[ceph-users] Re: Removing pool in nautilus is incredibly slow

26 Jun 2020

Thanks. I also added osd_op_queue_cut_off to high in global (as you 
mentioned in a previous thread that osd and mds should use it).
F.

Le 26/06/2020 à 16:35, Frank Schilder a écrit :
...
  I never tried "prio" out, but the reports I
have seen claim that prio is inferior.

 However, as far as I know it is safe to change these settings. Unfortunately, you need to
restart services to apply the changes.

 Before you do, check if *all* daemons are using the same setting. Contrary to the naming
(osd_*), this setting applies to all daemons. I added it to the global options and, most
notably, performance of the MDS was improved a lot.

# DATA SEGMENT
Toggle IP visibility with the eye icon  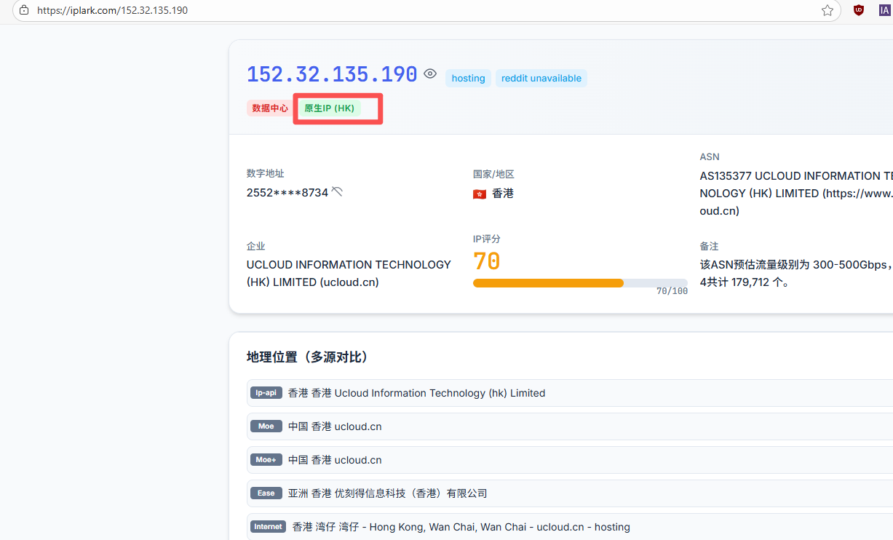point(430,74)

# TASK 1
Edit the stretch of the Ceph thread from "[ceph-users] Re: Removing" through "should use it).", putting "low" wherever "high" occurs.
# TASK 2
In the Ceph thread, which daemon's performance improved notably once the setting was added to the global options?
The listing has no connection to the Ceph thread.

# EXERCISE RESULT 1
[ceph-users] Re: Removing pool in nautilus is incredibly slow

26 Jun 2020

Thanks. I also added osd_op_queue_cut_off to low in global (as you 
mentioned in a previous thread that osd and mds should use it).

# EXERCISE RESULT 2
The MDS.